Para que o gás e o petróleo ajudem o desenvolvimento do país e estejam a serviço das necessidades do povo pobre, é necessária uma verdadeira nacionalização, sob o controle dos trabalhadores. É necessário nacionalizar todas as mineradoras privadas e garantir emprego e melhores salários.

Para ir a fundo nessas tarefas, os trabalhadores bolivianos e camponeses devem confiar apenas em suas próprias forças. Isto é, manter a mais absoluta independência política frente ao governo Morales, que está impondo um caminho inverso, de buscar um acordo com a ultradireita.
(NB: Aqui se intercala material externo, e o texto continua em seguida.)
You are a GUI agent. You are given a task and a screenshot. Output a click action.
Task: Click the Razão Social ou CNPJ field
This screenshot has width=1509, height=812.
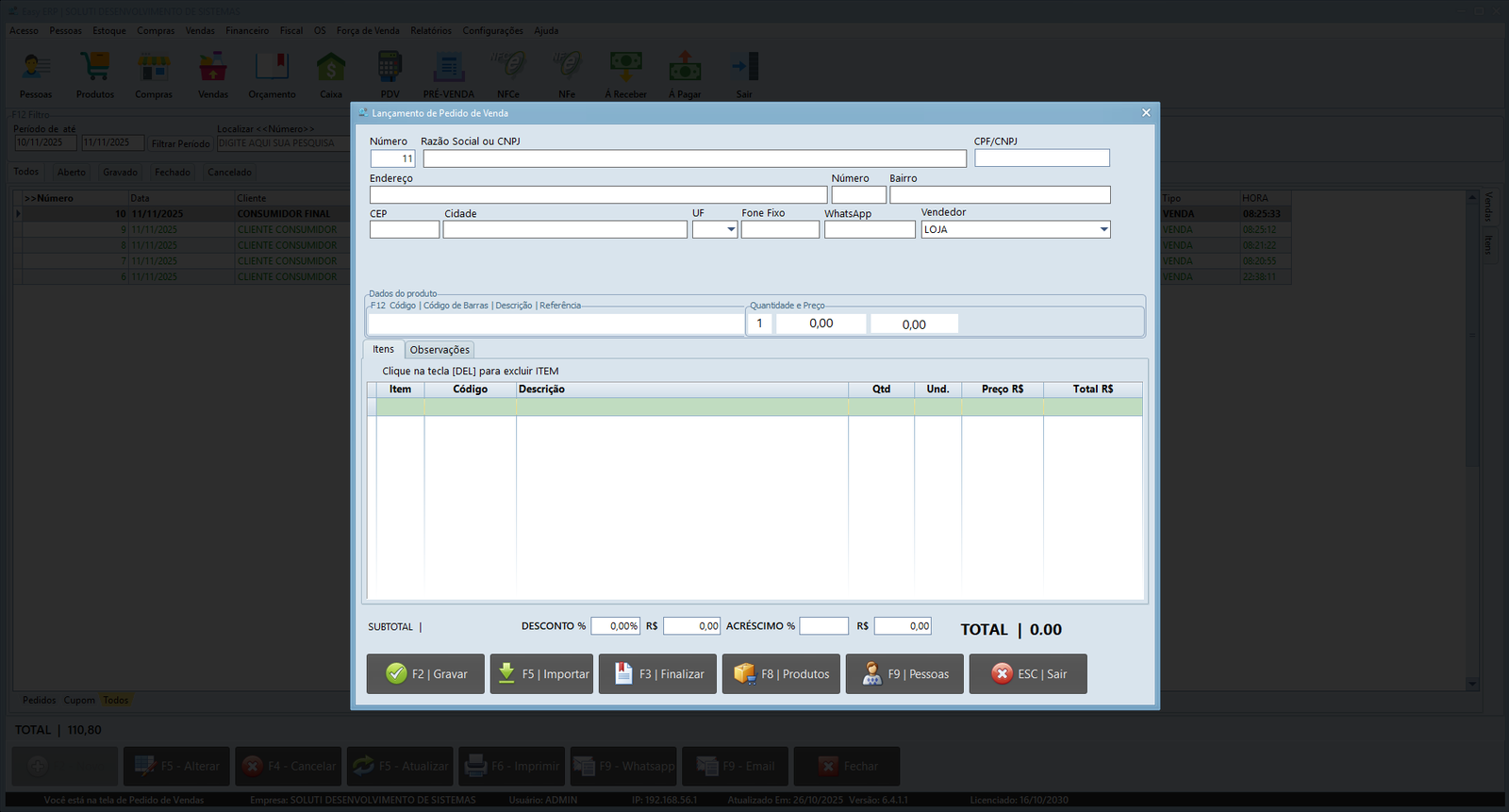[694, 158]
Infelizmente essa não tem sido a postura da COB. Sem consultar sindicatos e federações, a direção deu seu apoio ao governo de Evo e assinou o denominado “Pacto de Unidade”. Esse pacto não é uma unidade de ação contra a ultradireita, que poderia ser justa, desde que mantivesse a independência política. Não se definiu nenhum plano de lutas, de mobilizações concretas. Esse pacto é um apoio ao governo Evo em sua política de capitulação.

Concordamos com Guido Mitma, secretário executivo da combativa Federação Sindical de Trabalhadores Mineiros, que recusou tal pacto e disse que a direção da COB compromete a independência política dos trabalhadores. “Para nós, isto (o pacto da COB com Morales) é um tema político e os trabalhadores não devem se prestar a isto. De princípio refutamos a atuação do colega Pedro Montes (principal dirigente da COB), que de maneira inorgânica assinou um pacto com o oficialismo”, afirmou.

É preciso que a COB mantenha sua independência e não apóie os acordos do governo e que encabece uma frente única operária e camponesa, como uma alternativa de esquerda ao governo Evo, para mobilizar os trabalhadores. Ou se avança para isso, ou avançará a burguesia com seus métodos fascistas.